- **Given request**:
Put the items below into a numbered list, leaving out any blank lines and omitting the pictures. Include only the part that opens with the line containing "The width and" and closes with the line containing "point(31,91)", with both of those lines included.

Items from a data source:
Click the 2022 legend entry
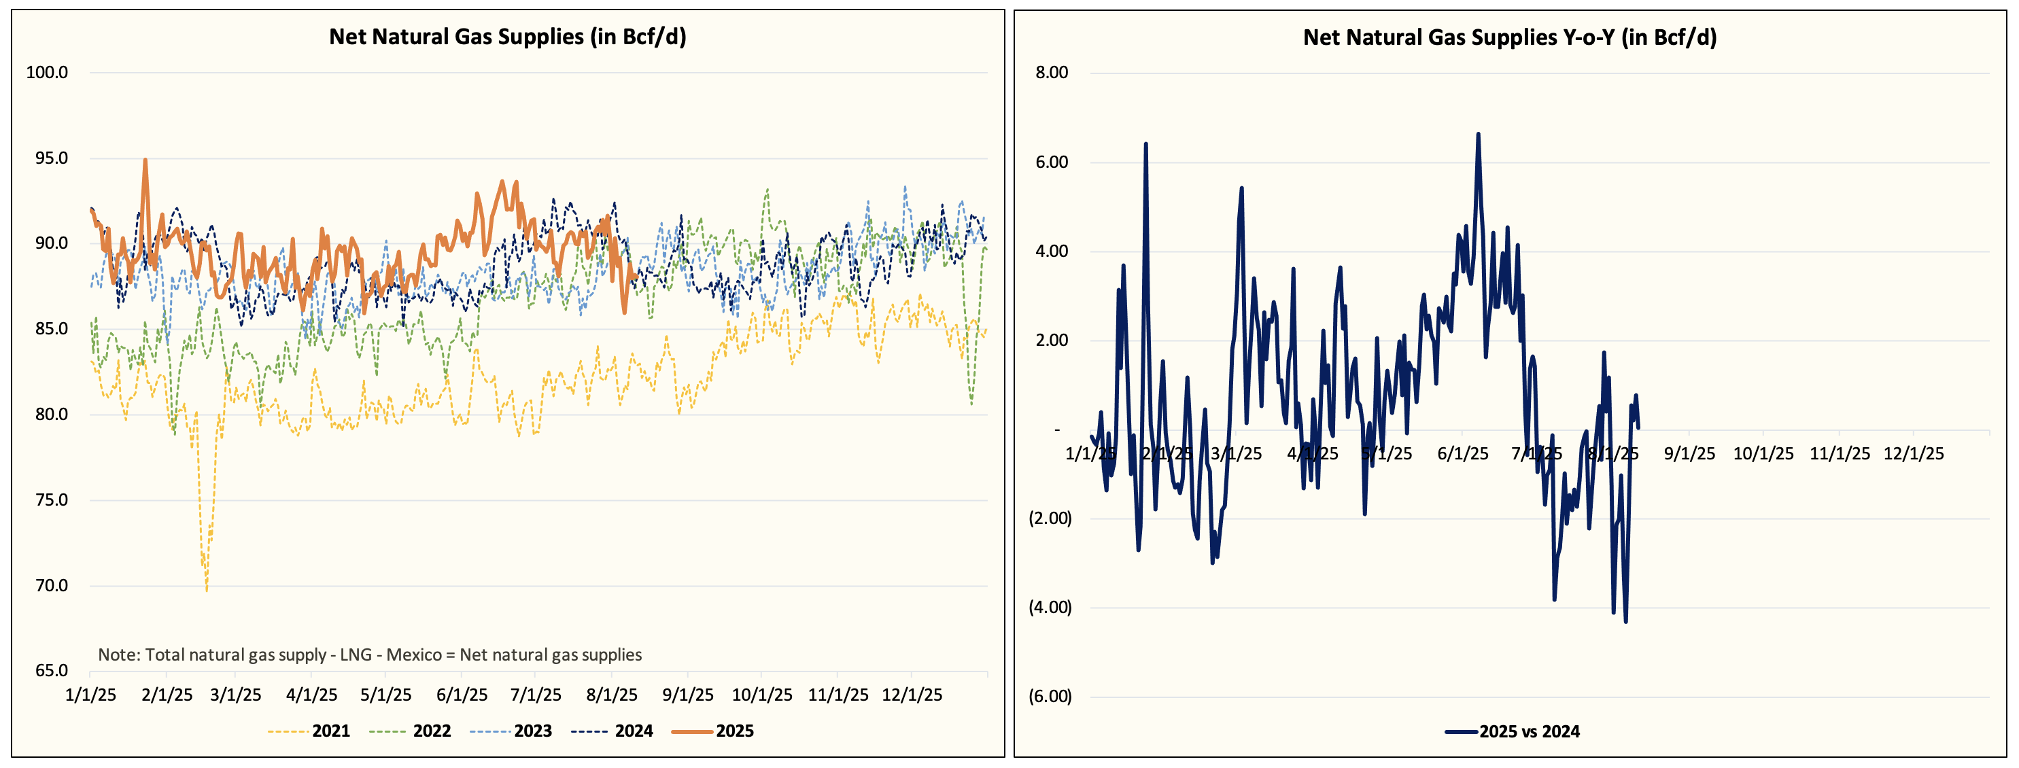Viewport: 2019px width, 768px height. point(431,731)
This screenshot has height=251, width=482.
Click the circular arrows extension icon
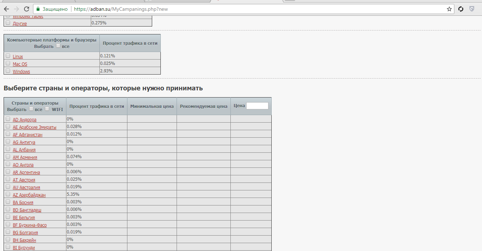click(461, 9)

==

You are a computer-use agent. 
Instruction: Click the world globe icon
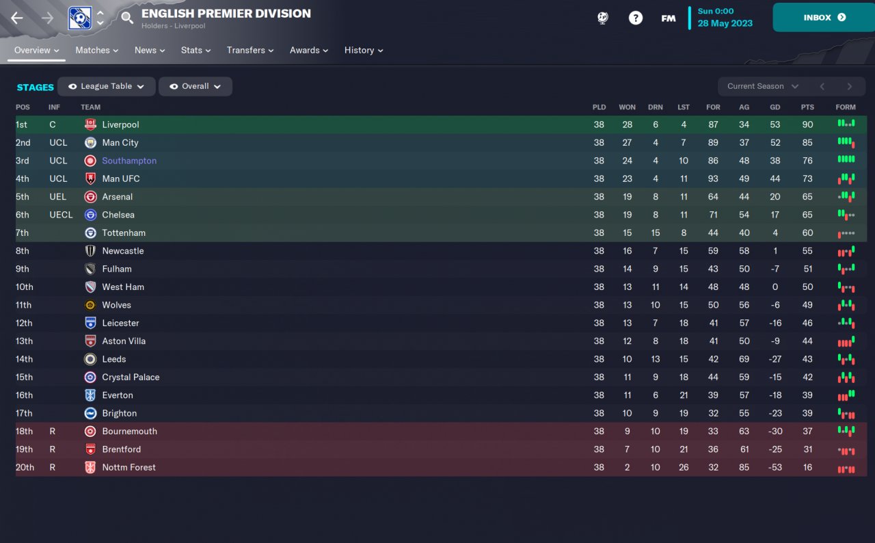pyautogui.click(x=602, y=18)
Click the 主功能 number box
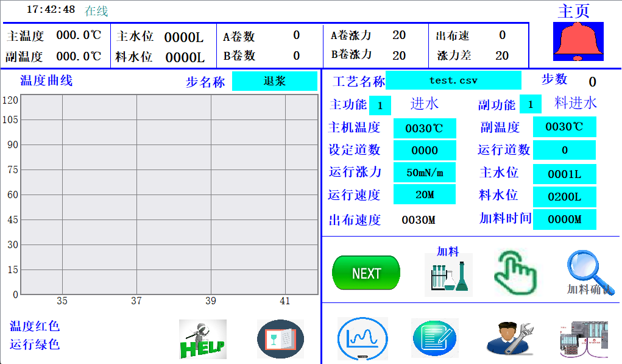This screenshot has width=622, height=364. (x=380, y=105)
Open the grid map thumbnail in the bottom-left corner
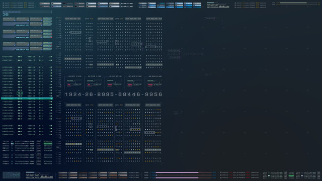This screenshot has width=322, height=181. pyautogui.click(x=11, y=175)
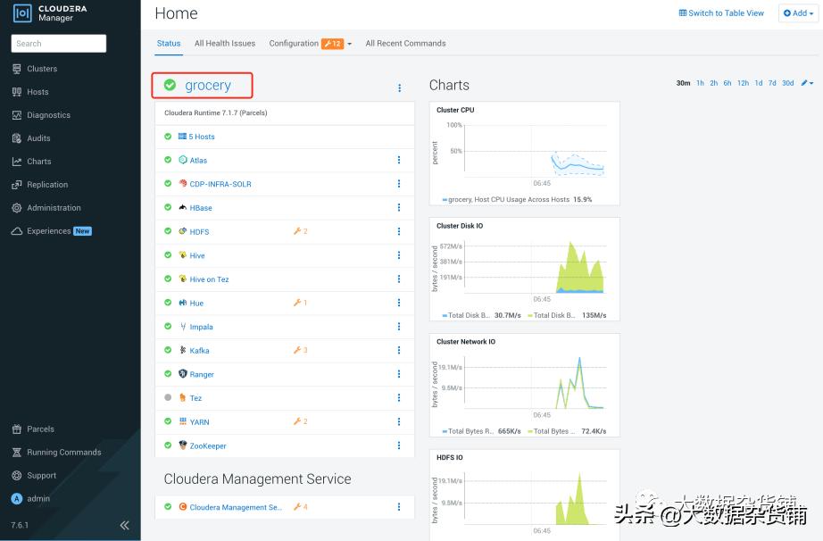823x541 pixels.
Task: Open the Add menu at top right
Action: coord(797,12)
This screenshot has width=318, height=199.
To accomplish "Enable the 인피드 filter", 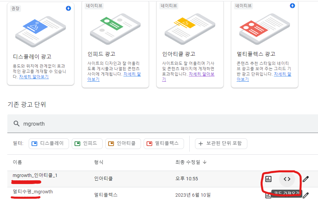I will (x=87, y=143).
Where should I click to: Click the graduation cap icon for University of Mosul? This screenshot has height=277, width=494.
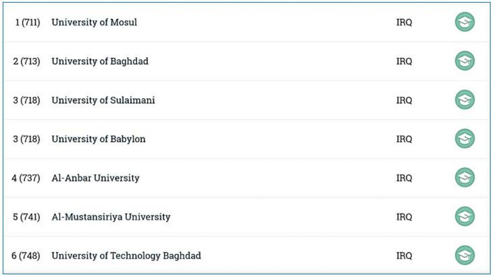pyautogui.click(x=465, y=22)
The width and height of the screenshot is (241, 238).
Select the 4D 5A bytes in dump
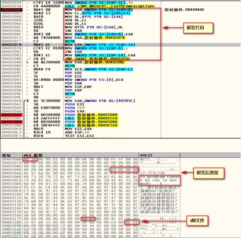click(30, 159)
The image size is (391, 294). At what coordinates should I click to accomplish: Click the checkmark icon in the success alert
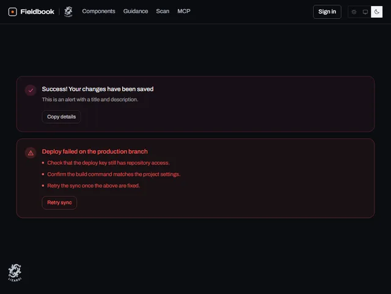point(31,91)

---

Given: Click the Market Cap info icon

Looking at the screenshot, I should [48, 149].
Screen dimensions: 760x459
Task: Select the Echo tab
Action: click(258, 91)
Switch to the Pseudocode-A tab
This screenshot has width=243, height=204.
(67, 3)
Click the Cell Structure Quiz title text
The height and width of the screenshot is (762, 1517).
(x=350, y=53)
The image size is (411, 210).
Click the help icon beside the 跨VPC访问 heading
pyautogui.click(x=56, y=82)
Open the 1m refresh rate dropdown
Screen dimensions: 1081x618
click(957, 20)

- **Completed exercise**:
1. The width and height of the screenshot is (241, 238).
2. Select the 4D 5A bytes in dump
3. click(30, 159)
4. The image size is (391, 294). At what coordinates should I click to accomplish: Click the checkmark icon in the success alert
5. point(31,91)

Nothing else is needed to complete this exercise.